A mesolithic site found in india with a stone circle, I love this stuff.

http://www.newindpress.com/NewsItems.asp?I...ala&Topic=0

Findings from site reveal continuity of habitation

PALAKKAD: The first iron age (megalithic) habitation- cum-burial site being excavated in Kerala at Aanakara in Palakkad district was visited by a team of historians which included the emeritus professor of the Jawaharlal Nehru University in New Delhi Romila Thapar and Prof Kunal Chakroborthy accompanied by the Director of the School of Social Sciences of the Mahatma Gandhi University P M Rajan Gurukkal and Prof K V Kunhikrishnan on Sunday.

An important finding of the excavation at the Aanakara site was that it yielded microlithic tools and implements associated with the mesolithic age which goes to show that there was a continuity of habitation at the site from the mesolithic period.

The archeological excavation at Aanakara is part of the South India Historical Atlas project undertaken by the Director of the School of Social Sciences of the Mahatma Gandhi University P M Rajan Gurukkal.

“Aanakara is the first excavated iron age (megalithic) habitation-cum-burial site in Kerala. At this site we have different megalithic types like umbrella stone, stone circle and urn burials”, said archeologist K P Shajan who has been associated with the project.
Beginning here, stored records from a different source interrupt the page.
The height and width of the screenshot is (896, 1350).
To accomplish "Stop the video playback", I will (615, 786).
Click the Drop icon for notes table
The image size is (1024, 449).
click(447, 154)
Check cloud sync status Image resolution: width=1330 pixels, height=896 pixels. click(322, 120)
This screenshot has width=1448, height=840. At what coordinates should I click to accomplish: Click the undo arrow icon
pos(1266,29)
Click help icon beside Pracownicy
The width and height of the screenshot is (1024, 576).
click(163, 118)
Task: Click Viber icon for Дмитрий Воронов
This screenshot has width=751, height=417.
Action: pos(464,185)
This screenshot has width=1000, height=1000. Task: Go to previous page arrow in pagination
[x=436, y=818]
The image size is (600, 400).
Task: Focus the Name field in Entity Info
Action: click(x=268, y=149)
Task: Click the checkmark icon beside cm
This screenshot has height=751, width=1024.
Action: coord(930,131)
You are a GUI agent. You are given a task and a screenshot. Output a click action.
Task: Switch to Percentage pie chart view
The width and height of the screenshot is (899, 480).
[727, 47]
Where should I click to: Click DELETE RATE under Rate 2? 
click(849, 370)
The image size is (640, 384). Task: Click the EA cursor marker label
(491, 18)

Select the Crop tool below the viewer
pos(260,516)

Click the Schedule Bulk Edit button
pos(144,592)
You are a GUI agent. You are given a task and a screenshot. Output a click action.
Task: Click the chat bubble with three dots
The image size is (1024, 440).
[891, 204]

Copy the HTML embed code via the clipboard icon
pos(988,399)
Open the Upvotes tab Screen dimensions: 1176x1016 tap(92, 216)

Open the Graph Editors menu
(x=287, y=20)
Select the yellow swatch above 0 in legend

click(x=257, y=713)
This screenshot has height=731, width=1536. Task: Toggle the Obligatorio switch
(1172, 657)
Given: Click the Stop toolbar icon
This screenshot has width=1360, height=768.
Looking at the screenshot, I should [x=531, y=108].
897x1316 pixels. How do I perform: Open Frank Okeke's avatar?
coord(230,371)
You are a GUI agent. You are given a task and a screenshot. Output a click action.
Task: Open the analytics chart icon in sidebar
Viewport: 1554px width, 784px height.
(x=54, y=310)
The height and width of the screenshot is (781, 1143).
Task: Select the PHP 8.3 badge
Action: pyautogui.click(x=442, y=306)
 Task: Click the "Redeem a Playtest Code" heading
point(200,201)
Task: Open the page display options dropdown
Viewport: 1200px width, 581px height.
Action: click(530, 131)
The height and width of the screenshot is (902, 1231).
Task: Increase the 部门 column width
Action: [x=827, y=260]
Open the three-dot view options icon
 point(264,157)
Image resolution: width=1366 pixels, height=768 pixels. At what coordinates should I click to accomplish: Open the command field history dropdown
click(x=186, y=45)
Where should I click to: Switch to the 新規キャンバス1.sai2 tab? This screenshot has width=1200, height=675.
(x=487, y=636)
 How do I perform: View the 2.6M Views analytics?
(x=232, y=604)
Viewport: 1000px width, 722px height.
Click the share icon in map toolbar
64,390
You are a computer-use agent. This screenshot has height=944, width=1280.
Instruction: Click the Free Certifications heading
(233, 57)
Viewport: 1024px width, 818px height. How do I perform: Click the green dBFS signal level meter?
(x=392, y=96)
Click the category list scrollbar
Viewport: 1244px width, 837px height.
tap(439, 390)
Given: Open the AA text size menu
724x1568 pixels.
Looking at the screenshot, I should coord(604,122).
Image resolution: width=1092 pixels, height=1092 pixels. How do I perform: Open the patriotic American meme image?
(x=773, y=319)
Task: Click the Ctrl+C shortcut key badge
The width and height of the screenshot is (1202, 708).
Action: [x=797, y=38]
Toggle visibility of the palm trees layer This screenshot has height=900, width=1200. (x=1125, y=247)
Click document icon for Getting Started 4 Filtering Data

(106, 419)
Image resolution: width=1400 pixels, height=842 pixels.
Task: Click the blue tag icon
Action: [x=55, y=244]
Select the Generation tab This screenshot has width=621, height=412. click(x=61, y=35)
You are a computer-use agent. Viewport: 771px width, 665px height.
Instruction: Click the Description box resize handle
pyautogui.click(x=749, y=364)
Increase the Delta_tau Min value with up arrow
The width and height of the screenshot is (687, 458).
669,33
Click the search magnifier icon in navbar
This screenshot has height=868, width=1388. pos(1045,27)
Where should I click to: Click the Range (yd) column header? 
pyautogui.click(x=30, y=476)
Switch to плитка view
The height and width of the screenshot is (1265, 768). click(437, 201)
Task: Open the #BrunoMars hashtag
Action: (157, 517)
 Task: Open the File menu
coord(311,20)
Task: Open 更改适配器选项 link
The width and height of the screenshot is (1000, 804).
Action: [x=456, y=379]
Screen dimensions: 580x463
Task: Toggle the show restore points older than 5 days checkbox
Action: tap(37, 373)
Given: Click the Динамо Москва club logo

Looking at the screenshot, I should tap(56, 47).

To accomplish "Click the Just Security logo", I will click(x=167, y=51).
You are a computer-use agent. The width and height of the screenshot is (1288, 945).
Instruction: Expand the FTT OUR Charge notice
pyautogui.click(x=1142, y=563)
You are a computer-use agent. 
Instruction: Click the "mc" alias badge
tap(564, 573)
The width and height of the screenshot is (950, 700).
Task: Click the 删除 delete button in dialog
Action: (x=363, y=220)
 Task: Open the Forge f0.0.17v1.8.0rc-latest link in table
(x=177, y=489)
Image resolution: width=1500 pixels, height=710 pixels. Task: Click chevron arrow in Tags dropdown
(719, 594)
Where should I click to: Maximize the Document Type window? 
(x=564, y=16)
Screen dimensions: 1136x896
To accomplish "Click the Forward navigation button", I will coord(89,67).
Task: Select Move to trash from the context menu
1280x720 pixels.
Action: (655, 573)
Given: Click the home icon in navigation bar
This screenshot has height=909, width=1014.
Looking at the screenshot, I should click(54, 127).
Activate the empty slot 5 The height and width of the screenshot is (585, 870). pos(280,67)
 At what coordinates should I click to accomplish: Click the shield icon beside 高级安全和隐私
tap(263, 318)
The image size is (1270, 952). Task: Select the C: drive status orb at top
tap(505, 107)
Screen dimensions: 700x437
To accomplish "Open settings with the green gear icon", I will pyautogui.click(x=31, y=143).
He added that the most important feature of the site is the presence of small fragments of pots used in day-to-day life and iron arrowhead and charcoal fragments in the soil layers below the burial which indicate clear human habitation remains.

A stone circle, one umbrella stone and urn burial have been excavated. These burials are secondary in nature and yielded typical megalithic pottery like black and red ware pots and iron implements like trident, hanging oil lamp and a lot of bone fragments.

Umbrella stones are usually found as commemorative monuments without burial remains but here megalithic burial assemblages have been found in it, said Shajan.

The interior of the stone circle is divided into three chambers using granite boulders. Among them two chambers were excavated and in each chamber large urn burials were noticed.

A special feature of these burials are the occurrence of a hanging lamp and burial goods which were found kept in the river sand at the bottom of the urn.